Indy 500 voice King preps students for upcoming trip

Friday, April 1, 2011

(Photo)
The Voice of the Indianapolis 500 Mike King (left) spoke to fourth- and fifth-grade students at Jackson Township Elementary recently. King taught students about the motor speedyway's history, safety features associated with the race and innovations brought to our lives, including the seat belt.
Fourth-graders from two Clay County schools will be speeding through academic state standards while visiting the Indianapolis 500 race track this month.

Cornerstone Christian Academy and Jackson Township Elementary will participate in the eighth annual 500 Festival and Indianapolis 500 Education Program.

The program helps students learn about Indiana's motorsports culture while incorporating Indiana Academic Standard-based curriculum.

"This field trip ties into lessons we teach the kids in class. We teach U.S. and Indiana history and the Indianapolis 500 is a big part of that history. With us (the school) being from the area we are, so close to Terre Haute and the Hulman family, this is a great way to teach that history and a great experience for the kids to do something they may never do again," Jackson Township fourth-grade teacher Debbie Mogan said.

Indianapolis 500 announcer and former WTHI broadcaster Mike King recently spoke to students at Jackson Township to prepare the children for their upcoming trip.

"I thought it was really awesome because my dad loves racing, and I went home and told him I got to meet Mike King at school and he said he wished he went to my school," fourth-grade Jackson Township student Cade Copper said.

During the trip, students will have the opportunity to apply their classroom knowledge to the motorsports racing industry.
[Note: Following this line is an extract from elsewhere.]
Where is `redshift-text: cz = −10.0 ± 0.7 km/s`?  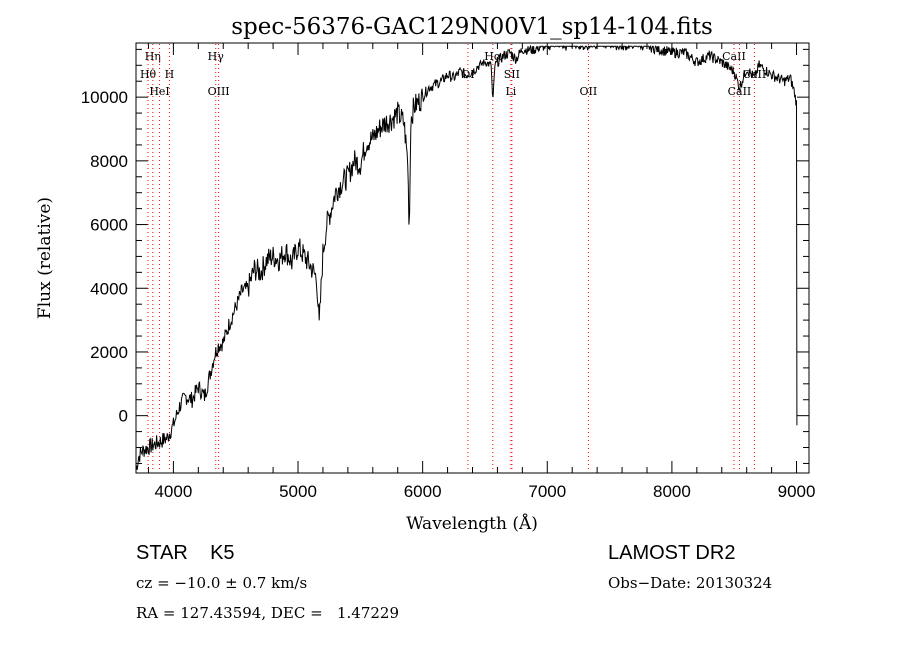
redshift-text: cz = −10.0 ± 0.7 km/s is located at coordinates (222, 583).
It is meant to teach the children about the heritage and significance of the Indianapolis 500 in Hoosier history.

"The ultimate goal of the 500 Festival and Indianapolis 500 Education Program is to provide a fun, educational environment in which to show fourth-graders the historical and social significances of the 500 Festival and the Indiana motorsports industry," President and CEO of the 500 Festival Kirk Hendrix said.

"When Mike King was here, I learned how important math and science is to be able to figure out how much gas to put in the car to run the race. We also learned that the first seatbelt and rearview mirror was made because of the racecars," Cooper said.
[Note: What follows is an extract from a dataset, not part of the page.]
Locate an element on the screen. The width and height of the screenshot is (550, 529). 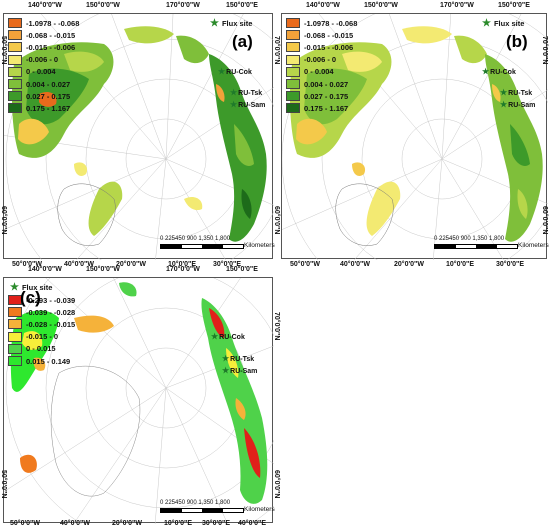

During the field trip, students will break up into stations. They will learn about the importance of the flags and hand signals used as a form of communication, tour the Hall of Fame Museum, learn Indiana Motor Speedway history and traditions, gain knowledge about the careers associated with IndyCar, such as pit crew members, drivers and team owners. The students will learn about track and driver safety at the medical safety station, what makes an IndyCar go and how laps are detected at such a fast pace.
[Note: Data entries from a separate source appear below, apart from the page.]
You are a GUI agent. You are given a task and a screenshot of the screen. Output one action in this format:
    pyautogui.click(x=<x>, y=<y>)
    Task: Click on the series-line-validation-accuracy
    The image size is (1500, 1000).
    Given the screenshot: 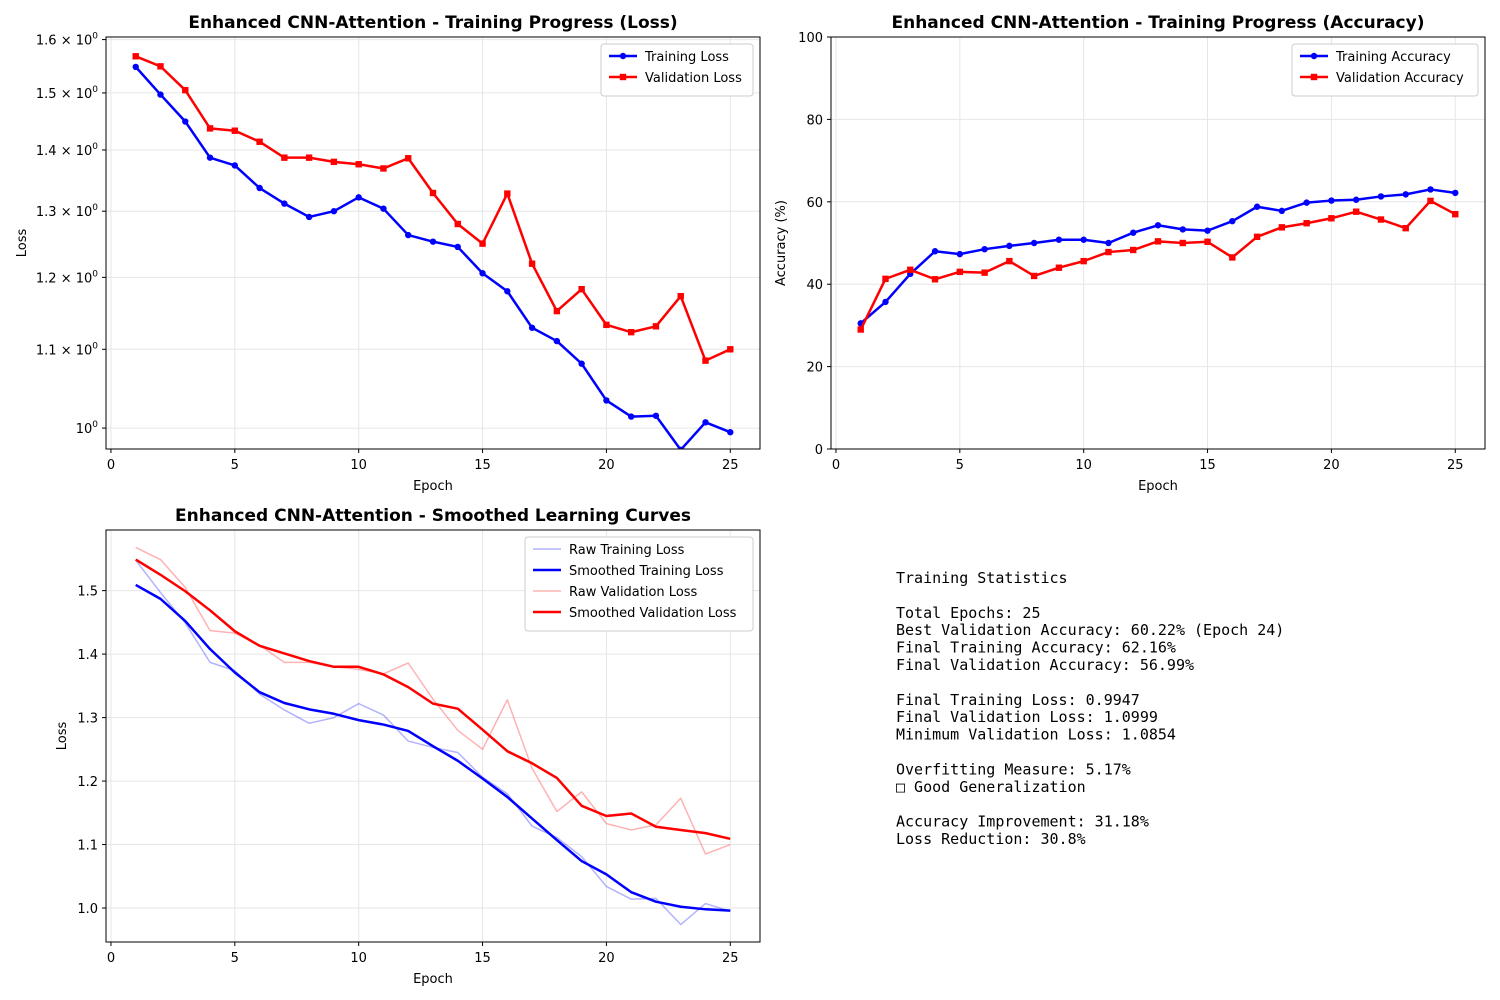 What is the action you would take?
    pyautogui.click(x=1158, y=265)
The students will also go behind the scenes of Victory Podium and the Pagoda.

Cornerstone Christian will travel to Indianapolis Tuesday, April 12, and Jackson Township Elementary will attend the festival the following Tuesday, April 19.

Statewide, 321 schools in 79 Indiana counties are enrolled in this program, and a total of 23,826 students will attend the education program this year.

The 500 Festival was created in 1957 to organize civic event, and the festival is a non-for-profit volunteer organization.